Hans-Joachim Schoeps (30 January 1909 Berlin – 8 July 1980 Erlangen) was a German-Jewish historian of religion and religious philosophy. He was professor of religions and religious history at the University of Erlangen. Prior to World War II, Schoeps was leader of The German Vanguard (Der deutsche Vortrupp), an organization of 150 Jewish students, national conservative anti-Zionists who sought total assimilation into the German nation.

==German Vanguard==
The German Vanguard (Der deutsche Vortrupp), also referred to as "Nazi Jews", was a group of German-Jewish followers of Hitler led by Schoeps.
Schoeps wanted to integrate the German Jews into the Nazi Reich. His activities were tolerated by the Nazi regime until the year 1938 when increasing pressure forced him into exile. He fled to Sweden where he spent the remainder of World War II.

==Exile==
Schoeps went into exile in Falun (in Sweden) at the end of 1938, seven weeks after the Nazi Kristallnacht mobs destroyed most German Jewish businesses and places of worship, just before the organized persecutions of the Jewish people began in earnest. There his two sons were born. His parents were deported to Theresienstadt concentration camp on 4 June 1942. His father died there six months later. From Theresienstadt, his mother was selected for a transport to Auschwitz-Birkenau where she was killed on arrival.

==Return to Germany==
Schoeps returned to Western Germany after World War II in Autumn 1946. In 1950, he was made a professor of religious history at the University of Erlangen in northern Bavaria. He remained a monarchist and wanted to re-introduce the monarchy in post-war West Germany. He was firmly opposed to the West German student movement after 1967, and published a book in 1972 in which he claimed that Germany was threatened by anarchy.

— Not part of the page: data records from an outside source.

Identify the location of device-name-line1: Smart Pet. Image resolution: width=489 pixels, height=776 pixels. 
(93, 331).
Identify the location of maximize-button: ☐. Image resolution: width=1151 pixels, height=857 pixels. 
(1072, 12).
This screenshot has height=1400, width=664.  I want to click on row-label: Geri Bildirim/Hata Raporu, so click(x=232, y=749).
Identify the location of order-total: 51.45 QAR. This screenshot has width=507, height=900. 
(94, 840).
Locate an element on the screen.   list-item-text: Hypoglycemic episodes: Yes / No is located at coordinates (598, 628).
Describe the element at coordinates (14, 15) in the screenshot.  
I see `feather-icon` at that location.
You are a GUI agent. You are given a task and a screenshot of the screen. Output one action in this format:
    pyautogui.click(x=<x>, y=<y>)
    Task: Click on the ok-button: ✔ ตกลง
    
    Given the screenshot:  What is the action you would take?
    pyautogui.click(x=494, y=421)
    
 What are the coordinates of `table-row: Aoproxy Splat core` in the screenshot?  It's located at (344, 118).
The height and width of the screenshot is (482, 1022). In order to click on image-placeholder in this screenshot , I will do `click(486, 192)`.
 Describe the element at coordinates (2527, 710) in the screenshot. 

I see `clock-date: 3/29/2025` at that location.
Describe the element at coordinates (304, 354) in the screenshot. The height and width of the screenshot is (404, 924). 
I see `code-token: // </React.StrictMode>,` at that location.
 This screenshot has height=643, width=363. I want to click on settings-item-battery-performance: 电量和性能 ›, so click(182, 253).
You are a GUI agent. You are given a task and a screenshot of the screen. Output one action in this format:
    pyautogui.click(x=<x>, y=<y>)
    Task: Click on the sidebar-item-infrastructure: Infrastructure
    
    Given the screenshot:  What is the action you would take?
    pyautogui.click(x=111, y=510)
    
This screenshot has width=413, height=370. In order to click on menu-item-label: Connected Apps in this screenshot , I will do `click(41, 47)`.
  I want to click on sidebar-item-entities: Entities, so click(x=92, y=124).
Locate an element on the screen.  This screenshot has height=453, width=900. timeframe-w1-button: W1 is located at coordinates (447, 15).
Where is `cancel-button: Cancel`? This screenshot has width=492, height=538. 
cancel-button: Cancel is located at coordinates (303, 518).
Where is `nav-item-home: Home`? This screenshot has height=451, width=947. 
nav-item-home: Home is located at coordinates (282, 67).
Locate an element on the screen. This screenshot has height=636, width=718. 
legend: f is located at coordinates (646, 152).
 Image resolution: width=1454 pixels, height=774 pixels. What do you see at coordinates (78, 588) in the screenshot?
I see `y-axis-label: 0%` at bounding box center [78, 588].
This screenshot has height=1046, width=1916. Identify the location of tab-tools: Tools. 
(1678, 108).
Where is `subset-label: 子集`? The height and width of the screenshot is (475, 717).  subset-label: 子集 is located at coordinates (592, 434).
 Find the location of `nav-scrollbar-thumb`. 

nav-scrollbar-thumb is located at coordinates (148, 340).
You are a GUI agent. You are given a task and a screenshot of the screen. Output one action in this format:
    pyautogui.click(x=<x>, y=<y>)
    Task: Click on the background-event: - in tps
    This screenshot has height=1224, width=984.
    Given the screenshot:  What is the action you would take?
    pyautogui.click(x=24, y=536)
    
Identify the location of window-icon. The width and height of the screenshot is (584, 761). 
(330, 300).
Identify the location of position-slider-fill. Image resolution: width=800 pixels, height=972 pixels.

In 1963, after the Adenauer government rejected a proposal to discard the Nazi-era version of Paragraph 175 criminalizing sexual activity between men, Schoeps, who was bisexual, commented: "For the homosexuals the Third Reich has not yet ended." Günter Grau writes that although not fully accurate, this statement corresponded to the beliefs of homosexual men at the time.

His involvement in the Vortrupp and his personal engagement for the success of the Nazi movement did not become known at Erlangen until 1970. Schoeps was also member of the Deutschland-Stiftung, in which former Nazis were active.